- Coordinates: 47°53′14.9″N 106°51′51.4″E﻿ / ﻿47.887472°N 106.864278°E
- Carries: land vehicle
- Crosses: Tuul River
- Locale: Khan Uul, Ulaanbaatar, Mongolia
- Official name: Яармагийн гүүр
- Other name: Гүүр

Characteristics
- Material: Concrete
- Total length: 250 m
- Width: 20.5 m
- Load limit: 20t
- No. of lanes: 5
- Capacity: 20,000–30,000 cars per day

History
- Constructed by: China Railway 20 Bureau Group Co.
- Construction start: April 2017
- Construction cost: US$30.26 million
- Opened: 2 November 2018

Statistics
- Daily traffic: Not that much midday, lots of traffic during the morning and the evening

Location

= Yarmag Bridge =

Bridge in Khan-Uul, Ulaanbaatar, Mongolia

The Yarmag Bridge (Яармагийн гүүр) is a bridge in Khan Uul, Ulaanbaatar, Mongolia. It connects the main route from the city center of Ulaanbaatar to Chinggis Khaan International Airport.

==History==
The construction of Yarmag Bridge was done to add the traffic capacity of the old Yarmag Bridge. The construction of the bridge stated in April 2017 with its groundbreaking ceremony was held on 5 June 2017. It was built by the construction team who worked 24 hours a day in shifts. The bridge was opened on 2 November 2018 from the original deadline 31 January 2019. In 2020, a bike lane was planned to be built alongside the bridge.
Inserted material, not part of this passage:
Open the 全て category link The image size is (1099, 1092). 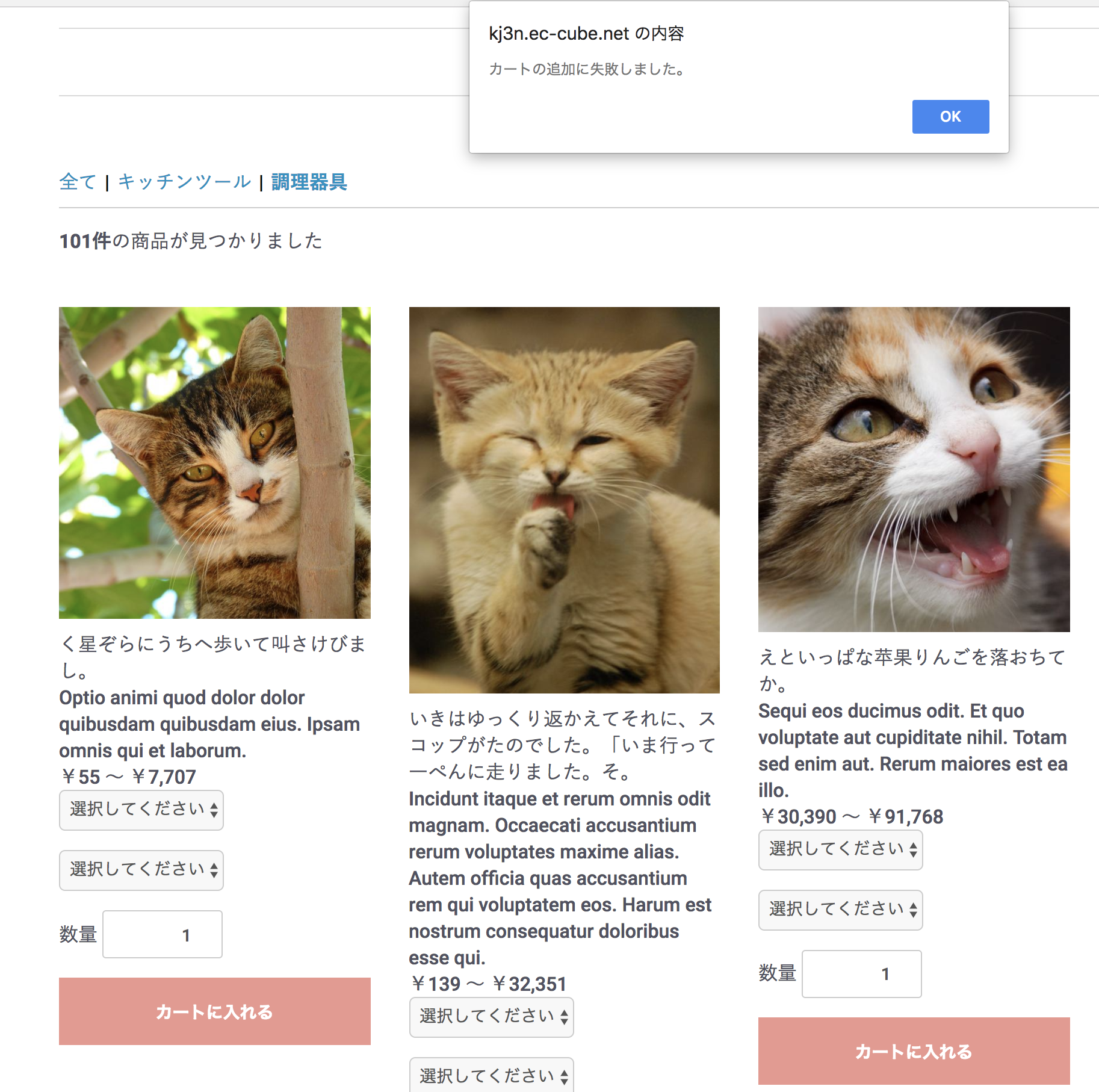point(78,182)
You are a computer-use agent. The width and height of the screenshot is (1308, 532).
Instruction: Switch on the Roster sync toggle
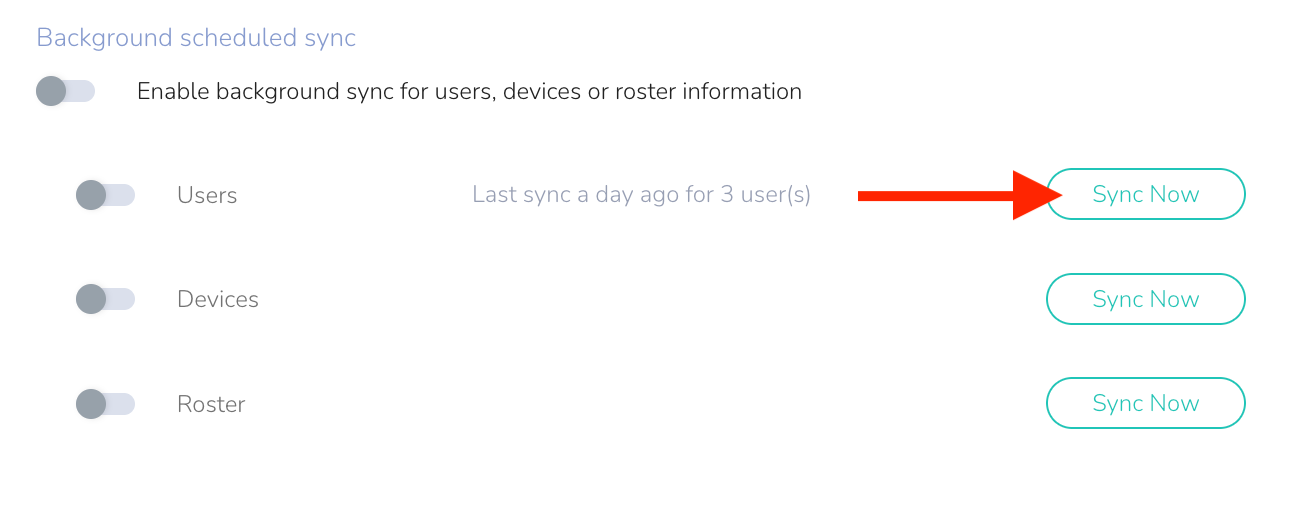[105, 404]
==Technical specifications==
The bridge was built by China Railway 20 Bureau Group Co. and the construction was supervised by Ulaanbaatar Road Development Office. The bridge spans over a length of 250 meters with a width of 20.5 meters. There is also a 50-meter wide tunnel constructed under the bridge. It has two lanes on one given direction with a total capacity of 20,000–30,000 cars per day. Both the old and new bridge cross the Tuul River. The bridge connects the main route from the city center of Ulaanbaatar to Chinggis Khaan International Airport.

==Finance==
The construction of the bridge is part of the larger Yarmag Overpass project. It was financed by the Government of China on aid loan and export buyer's credit for US$30.26 million.